Nun, da sie laut und mit einem lebenden Zuhörer sprach, war es leichter, den Zauber wieder lebendig werden zu lassen, den Luain mac Calma damals am ersten Tag der Begräbnisfeierlichkeiten mit seinen Goldklumpen heraufbeschworen hatte, die in die weiche Erde über dem Eingang eingelassen worden waren, um die ersten Strahlen der aufgehenden Sonne einzufangen, und anschließend mit dem wahren Berg von Gold dahinter, der gleißend hell im Licht des Sonnenaufgangs geglänzt hatte, als die Türvorhänge zurückgeschlagen worden waren.

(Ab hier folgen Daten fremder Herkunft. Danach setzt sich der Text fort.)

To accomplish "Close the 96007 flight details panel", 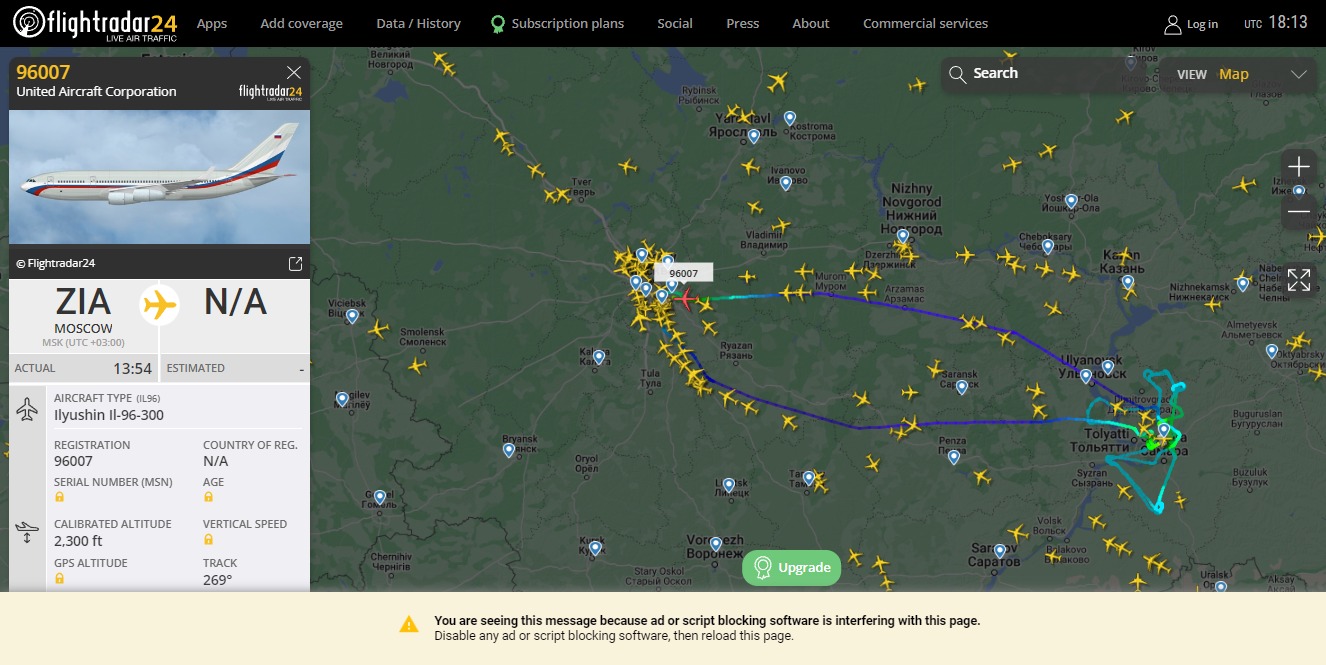I will [293, 72].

Es fiel ihr auch leichter, sich an den Mann selbst zu erinnern, sich noch einmal seine Züge im Leben und im Tode ins Gedächtnis zurückzurufen, in Gedanken die Linien des wächsernen Gesichts auf der Totenbahre nachzuzeichnen, als der Leichnam hoch in den Himmel emporgehoben wurde, und sich wieder an das Feuer und den Rauch danach zu erinnern, als sie ihn verbrannt hatten, Gerüche, die so ganz anders schienen als das Feuer und der Rauch von Camulodunum.
Breaca sprach auch von Caradoc, dem drittgeborenen Sohn Cunobelins, der nach ihrem Bruder der zweite tragische Verlust gewesen war, den sie erlitten hatte. Und diesmal kam sie schneller auf die Geburt Graines zurück und auf den Verlust von Caradoc und die einsamen Jahre im Anschluss daran, in denen sie im Alleingang Jagd auf den Feind gemacht hatte.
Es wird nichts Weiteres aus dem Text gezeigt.